Gold Price Could Tumble by Another 4% In the Near Term
Gold price is under intense pressure after a relatively strong performance in 2020. The price has dropped by more than 2% this year. This performance lags that of comparable assets, including Bitcoin and the S&P 500 that have jumped by more than 70% and 3%, respectively.
Gold vs S&P 500 and Bitcoin
Gold price under pressure
Gold had a relatively strong 2020, helped by a weaker US dollar and oversize stimulus packages from the United States, European Union, and other countries. In fact, the price soared to an all-time high of $2,075 in August last year. Still, it lagged key assets.
The price rose in 2020 because of the weak US dollar. The dollar index declined by more than 10% from the yearly high of $103 as the risk-on sentiment prevailed. In other words, investors started to embrace risky assets.
Also, the Federal Reserve actions led more people to abandon the dollar. The US central bank slashed interest rates and launched a large quantitative easing program that led to the fastest expansion of the balance sheet.
However, the price started weakening in August partly due to the strength of cryptocurrencies. In 2020, after dropping to a multi-year low, the price of major digital currencies like Bitcoin and Ethereum roared back. Today, most of them are trading at their all-time high and their market capitalizations have soared to more than $1 trillion.
As crypto rallied, we saw investors shifting their resources from gold to Bitcoin.
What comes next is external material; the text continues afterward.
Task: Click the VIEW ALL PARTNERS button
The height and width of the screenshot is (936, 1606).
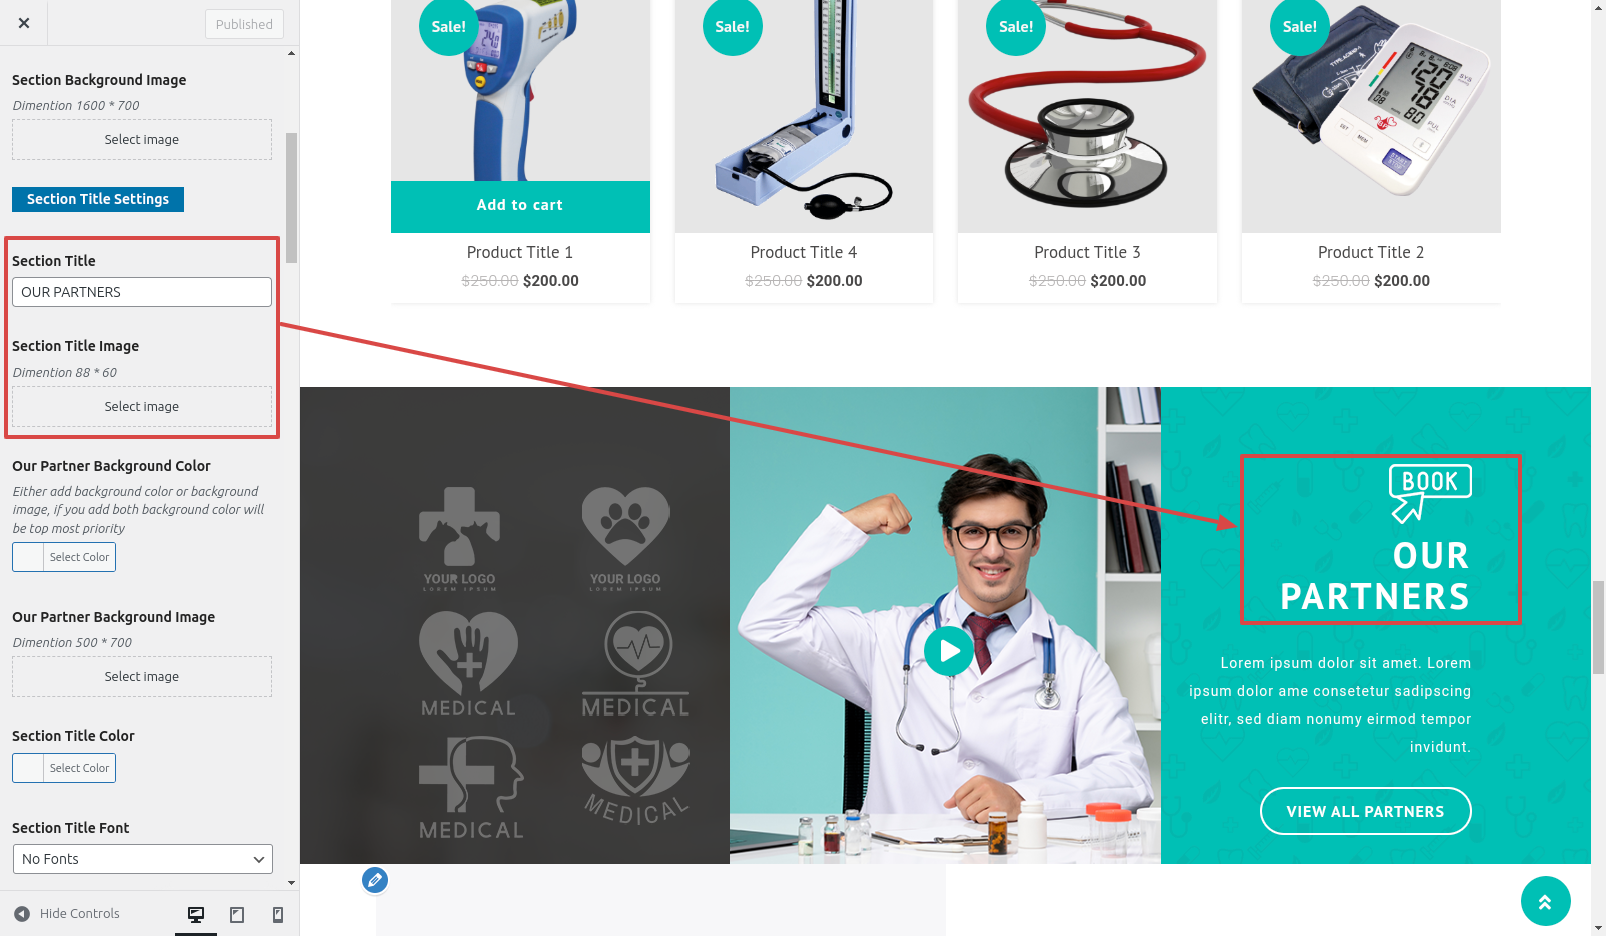Action: coord(1365,811)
The clearest evidence to this was the inflows to the Grayscale Bitcoin Trust, which soared to more than $23 billion. In the same period, most gold exchange-traded funds saw outflows.
What next for gold?
Joe Biden will be sworn in as the next president of the United States tomorrow. The implications of his presidency will possibly be bullish to the price of gold.
For example, the president has announced a $1.9 trillion stimulus package. If passed, it will mean that the country has launched a stimulus worth more than $2.8 trillion in the first quarter of the year alone. This package will be fully-funded by borrowing, which will push the total debt to more than $29 trillion.
In addition to all this, Biden has proposed to spend more than $1 trillion in clean energy projects. He also has the support for a large infrastructure spending. In total, the federal debt could jump by more than $6 trillion in the next four years. This could lead to more demand for gold.
Meanwhile, there are signs that inflation is picking-up in the United States. The latest data showed that consumer prices rose by 1.4% in December. This means that they are just 60 basis points below the Fed’s target of 2.0%. With more stimulus, there’s a possibility that inflation will jump.
However, the main risk for gold is the cryptocurrency prices. If they continue rising, more people will likely shift their funds from gold to them.
Gold price technical outlook
On the daily chart, we see that gold price found a substantial resistance at the $1,963 level. It has been falling since then and is currently trading at $1,838, which is slightly below the 25-day and 15-day weighted moving averages. The price is also on the same level as the 38.2% Fibonacci retracement level. Therefore, in the near term, the metal’s price will probably continue falling, as bears target the neckline of the double-top at $1,766. This price is 4% below the current level.